START Provided data
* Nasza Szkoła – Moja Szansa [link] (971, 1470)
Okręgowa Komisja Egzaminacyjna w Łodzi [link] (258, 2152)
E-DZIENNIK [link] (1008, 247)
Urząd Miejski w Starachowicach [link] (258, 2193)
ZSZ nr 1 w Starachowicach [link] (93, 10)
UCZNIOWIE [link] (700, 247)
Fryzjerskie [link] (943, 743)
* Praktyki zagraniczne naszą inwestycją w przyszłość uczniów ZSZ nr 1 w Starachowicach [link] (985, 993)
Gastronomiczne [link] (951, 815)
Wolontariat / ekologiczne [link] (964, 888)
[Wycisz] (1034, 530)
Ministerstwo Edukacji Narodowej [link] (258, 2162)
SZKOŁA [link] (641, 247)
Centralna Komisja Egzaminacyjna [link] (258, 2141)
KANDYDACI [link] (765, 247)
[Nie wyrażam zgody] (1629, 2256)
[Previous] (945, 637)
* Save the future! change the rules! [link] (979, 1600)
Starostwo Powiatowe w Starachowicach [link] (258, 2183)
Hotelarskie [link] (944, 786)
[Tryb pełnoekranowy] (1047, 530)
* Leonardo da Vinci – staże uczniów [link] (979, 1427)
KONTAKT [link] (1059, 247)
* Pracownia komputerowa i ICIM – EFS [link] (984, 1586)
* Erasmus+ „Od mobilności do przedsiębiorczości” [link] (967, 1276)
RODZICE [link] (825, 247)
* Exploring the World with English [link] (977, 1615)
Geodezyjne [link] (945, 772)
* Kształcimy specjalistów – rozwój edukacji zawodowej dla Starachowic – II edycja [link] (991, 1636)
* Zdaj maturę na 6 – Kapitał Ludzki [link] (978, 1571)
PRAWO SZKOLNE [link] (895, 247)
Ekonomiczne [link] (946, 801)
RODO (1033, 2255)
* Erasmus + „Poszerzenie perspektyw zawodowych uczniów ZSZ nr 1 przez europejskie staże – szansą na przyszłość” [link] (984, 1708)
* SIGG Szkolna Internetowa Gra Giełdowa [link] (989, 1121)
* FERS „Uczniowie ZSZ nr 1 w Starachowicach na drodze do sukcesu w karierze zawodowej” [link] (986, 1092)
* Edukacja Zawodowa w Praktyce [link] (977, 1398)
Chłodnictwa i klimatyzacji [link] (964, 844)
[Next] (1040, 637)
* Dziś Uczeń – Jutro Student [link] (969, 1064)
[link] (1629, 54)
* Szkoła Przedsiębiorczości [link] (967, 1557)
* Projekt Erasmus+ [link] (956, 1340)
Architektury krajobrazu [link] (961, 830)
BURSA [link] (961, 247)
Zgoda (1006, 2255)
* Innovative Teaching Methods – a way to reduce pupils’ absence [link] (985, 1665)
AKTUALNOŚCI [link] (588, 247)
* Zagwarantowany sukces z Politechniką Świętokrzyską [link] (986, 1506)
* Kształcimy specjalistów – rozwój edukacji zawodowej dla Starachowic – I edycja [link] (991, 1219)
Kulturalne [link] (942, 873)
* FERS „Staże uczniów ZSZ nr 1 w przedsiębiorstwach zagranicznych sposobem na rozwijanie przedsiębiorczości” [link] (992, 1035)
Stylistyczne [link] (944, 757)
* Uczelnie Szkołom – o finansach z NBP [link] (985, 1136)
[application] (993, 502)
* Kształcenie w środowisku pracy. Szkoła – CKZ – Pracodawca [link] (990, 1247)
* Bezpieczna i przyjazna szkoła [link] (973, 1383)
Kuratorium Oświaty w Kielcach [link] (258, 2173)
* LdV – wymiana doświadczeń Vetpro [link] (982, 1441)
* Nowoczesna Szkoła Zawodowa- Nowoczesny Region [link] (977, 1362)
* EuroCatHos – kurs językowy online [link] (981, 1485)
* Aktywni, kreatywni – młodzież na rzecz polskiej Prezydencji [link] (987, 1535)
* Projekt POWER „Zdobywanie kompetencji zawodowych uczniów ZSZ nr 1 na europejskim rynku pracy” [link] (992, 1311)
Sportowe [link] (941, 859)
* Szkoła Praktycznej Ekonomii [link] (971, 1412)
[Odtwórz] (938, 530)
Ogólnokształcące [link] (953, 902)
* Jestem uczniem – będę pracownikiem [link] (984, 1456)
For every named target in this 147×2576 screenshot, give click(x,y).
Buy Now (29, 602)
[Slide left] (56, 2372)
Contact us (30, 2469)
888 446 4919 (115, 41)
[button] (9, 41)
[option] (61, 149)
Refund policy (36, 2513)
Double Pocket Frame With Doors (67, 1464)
END Provided data
Task instructions.
Please report every line of the listing that contains the string "rozwój".

Answer space.
* Kształcimy specjalistów – rozwój edukacji zawodowej dla Starachowic – II edycja [link] (991, 1636)
* Kształcimy specjalistów – rozwój edukacji zawodowej dla Starachowic – I edycja [link] (991, 1219)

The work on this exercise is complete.